You are viewing a plain text version of this content. The canonical link for it is here.
Posted to commits@kafka.apache.org by ju...@apache.org on 2022/09/15 00:44:58 UTC
[kafka] branch 3.3 updated: KAFKA-14156: Built-in partitioner may create suboptimal batches (#12570)
This is an automated email from the ASF dual-hosted git repository.
junrao pushed a commit to branch 3.3
in repository https://gitbox.apache.org/repos/asf/kafka.git
The following commit(s) were added to refs/heads/3.3 by this push:
new 3b080a26fc KAFKA-14156: Built-in partitioner may create suboptimal batches (#12570)

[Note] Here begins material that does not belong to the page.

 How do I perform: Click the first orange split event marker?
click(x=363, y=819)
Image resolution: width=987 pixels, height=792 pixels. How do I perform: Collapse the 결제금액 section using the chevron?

3b080a26fc is described below
commit 3b080a26fc9a612601a28a14c6ae809ae625220f
Author: Artem Livshits <84...@users.noreply.github.com>
AuthorDate: Wed Sep 14 17:39:14 2022 -0700
KAFKA-14156: Built-in partitioner may create suboptimal batches (#12570)
Now the built-in partitioner defers partition switch (while still
accounting produced bytes) if there is no ready batch to send, thus
avoiding switching partitions and creating fractional batches.
Reviewers: Jun Rao <ju...@confluent.io>
---
.../producer/internals/BuiltInPartitioner.java | 41 +++++++++++++-
.../producer/internals/RecordAccumulator.java | 66 ++++++++++++++++++----
.../producer/internals/RecordAccumulatorTest.java | 54 ++++++++++++++----
3 files changed, 140 insertions(+), 21 deletions(-)
diff --git a/clients/src/main/java/org/apache/kafka/clients/producer/internals/BuiltInPartitioner.java b/clients/src/main/java/org/apache/kafka/clients/producer/internals/BuiltInPartitioner.java
index a5805df56b..1f46dbb2fc 100644
--- a/clients/src/main/java/org/apache/kafka/clients/producer/internals/BuiltInPartitioner.java
+++ b/clients/src/main/java/org/apache/kafka/clients/producer/internals/BuiltInPartitioner.java
@@ -170,13 +170,52 @@ public class BuiltInPartitioner {
* @param cluster The cluster information
*/
void updatePartitionInfo(StickyPartitionInfo partitionInfo, int appendedBytes, Cluster cluster) {
+ updatePartitionInfo(partitionInfo, appendedBytes, cluster, true);
+ }
+
+ /**
+ * Update partition info with the number of bytes appended and maybe switch partition.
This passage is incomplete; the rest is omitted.